DIRECTIONS
Copy out each line of the rows below that contains the string "width". The match is case-sensitive.

Dataset records
-- Start --
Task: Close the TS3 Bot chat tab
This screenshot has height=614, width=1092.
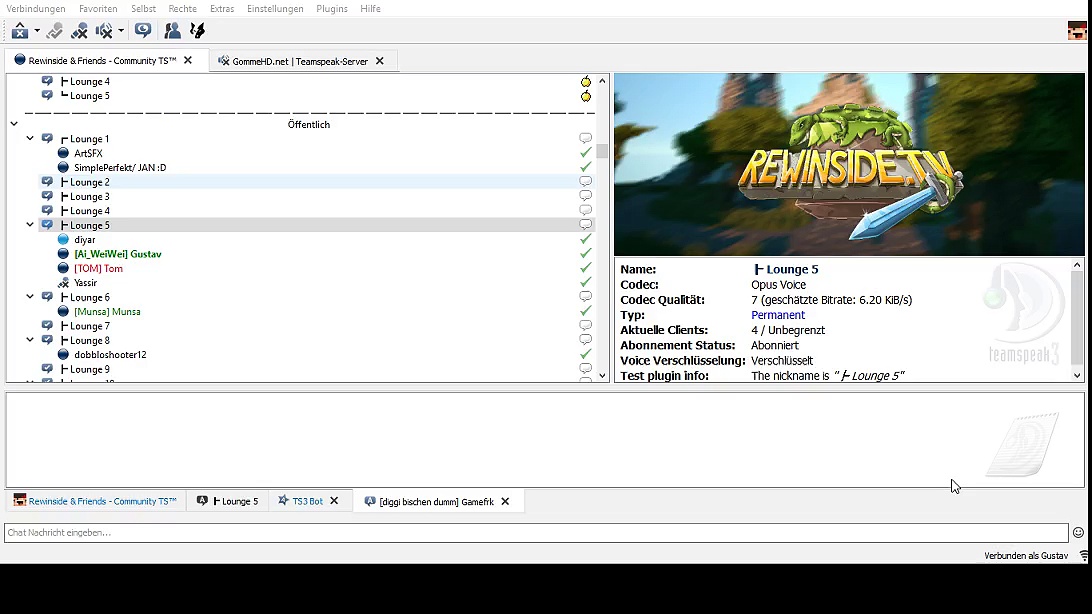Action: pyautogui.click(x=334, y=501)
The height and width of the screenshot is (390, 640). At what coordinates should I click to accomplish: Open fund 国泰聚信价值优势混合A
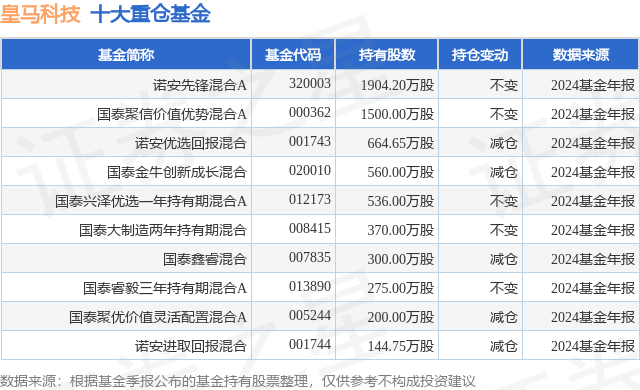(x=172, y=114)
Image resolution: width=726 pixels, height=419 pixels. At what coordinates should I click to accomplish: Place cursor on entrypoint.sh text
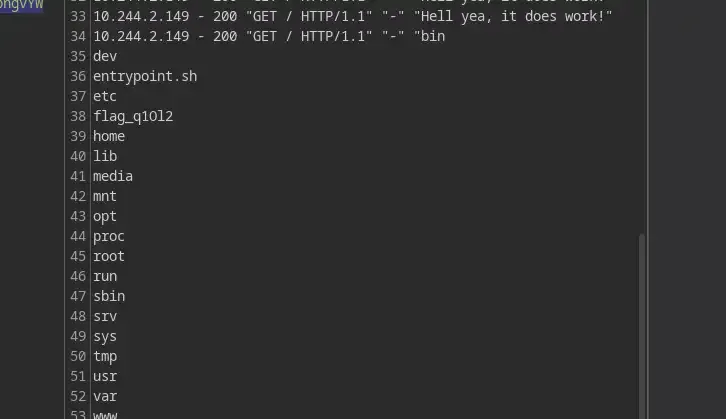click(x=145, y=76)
-- End --
SOLVED PROBLEM
This screenshot has height=614, width=1092.
The height and width of the screenshot is (390, 640). At what coordinates should I click to accomplish: Open fund 国泰聚信价值优势混合A
Image resolution: width=726 pixels, height=419 pixels. At what coordinates should I click to accomplish: Place cursor on entrypoint.sh text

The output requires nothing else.